Search code examples
pythonpython-3.xpython-re

Getting an "unterminated subpattern" error I don't understand


I'm learning Python from No Starches book on Python Automate the Boring Stuff. For a project we write a script to scrape the phone numbers from the text on the clipboard.

I'm getting an error (shown below).
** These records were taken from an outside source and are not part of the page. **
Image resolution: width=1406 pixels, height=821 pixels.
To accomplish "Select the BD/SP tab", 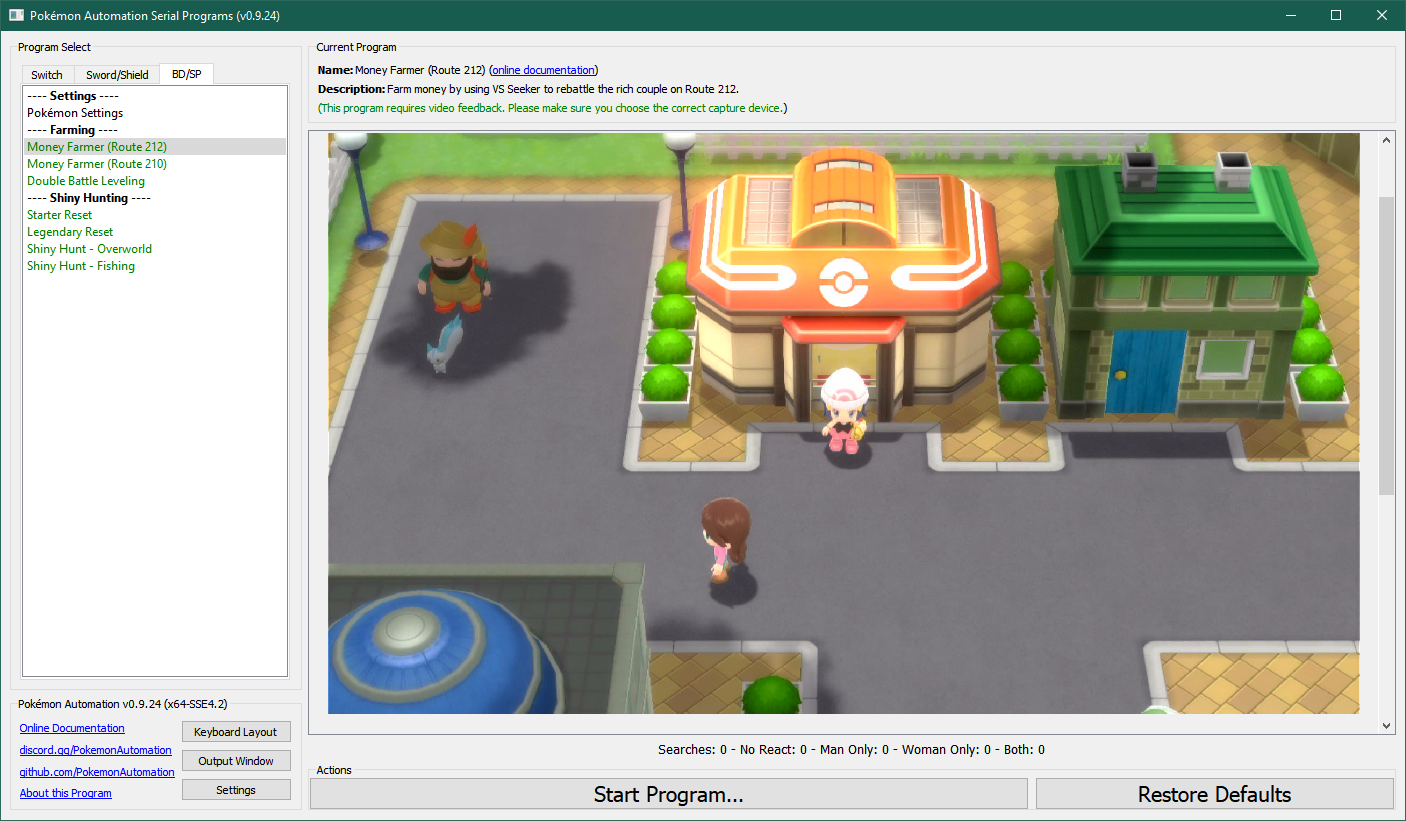I will 186,75.
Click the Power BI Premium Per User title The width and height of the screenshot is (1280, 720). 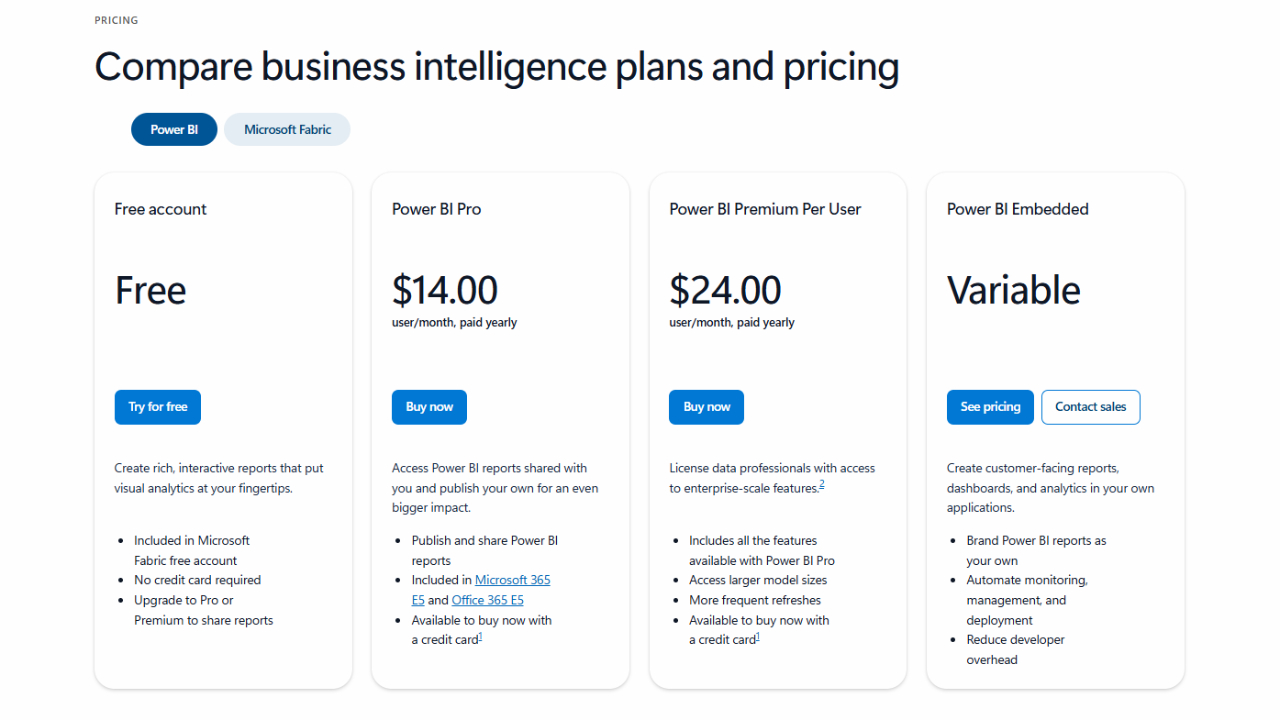[765, 209]
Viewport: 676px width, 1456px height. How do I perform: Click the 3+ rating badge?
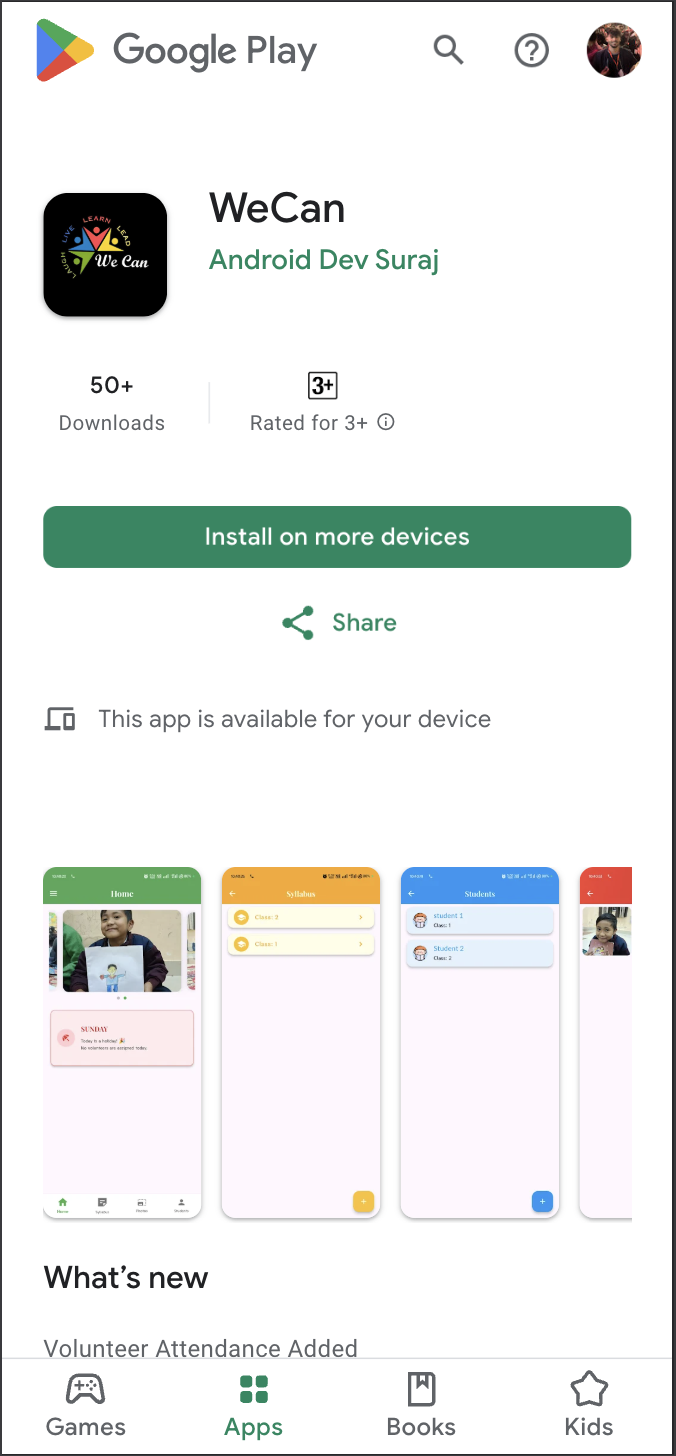(x=322, y=386)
What did I do wrong and how can I fix it?

My code:

import re

# Phone number regex
phoneRegex = re.compile(r'''(
(\d{3}|\(\d{3}\))?             #area code
(\s|-|\.)?                     #seperator
(\d{3}\)                       #first 3 digits
(\s|-|\.)                      #seperator
(\d{4})                        #last 4 digits
(\s*(ext|x|ext.)\s*(\d{2,5}))? #extension
)''', re.VERBOSE)

The error:

Traceback (most recent call last):
  File "*path snipped for privacy*/Automate the Boring Stuff with Python/Chapter 7 project phoneAndEmail.py", line 7, in <module>
    phoneRegex = re.compile(r'''(
  File "/Applications/Mu Editor.app/Contents/Resources/Python/lib/python3.8/re.py", line 252, in compile
    return _compile(pattern, flags)
  File "/Applications/Mu Editor.app/Contents/Resources/Python/lib/python3.8/re.py", line 304, in _compile
    p = sre_compile.compile(pattern, flags)
  File "/Applications/Mu Editor.app/Contents/Resources/Python/lib/python3.8/sre_compile.py", line 764, in compile
    p = sre_parse.parse(p, flags)
  File "/Applications/Mu Editor.app/Contents/Resources/Python/lib/python3.8/sre_parse.py", line 948, in parse
    p = _parse_sub(source, state, flags & SRE_FLAG_VERBOSE, 0)
  File "/Applications/Mu Editor.app/Contents/Resources/Python/lib/python3.8/sre_parse.py", line 443, in _parse_sub
    itemsappend(_parse(source, state, verbose, nested + 1,
  File "/Applications/Mu Editor.app/Contents/Resources/Python/lib/python3.8/sre_parse.py", line 836, in _parse
    raise source.error("missing ), unterminated subpattern",
re.error: missing ), unterminated subpattern at position 0 (line 1, column 1)

Solution

  • The mistake is in this part of the phoneRegex pattern:

    (\d{3}\)
    

    The opening ( is the beginning of a group, but the closing ) was escaped with a \, making it a literal ) instead of the end of the group.

    Thus, the opening ( of the group is never balanced by a closing ) (i.e., the group, a subpattern, is "unterminated").

    You should change \) to ).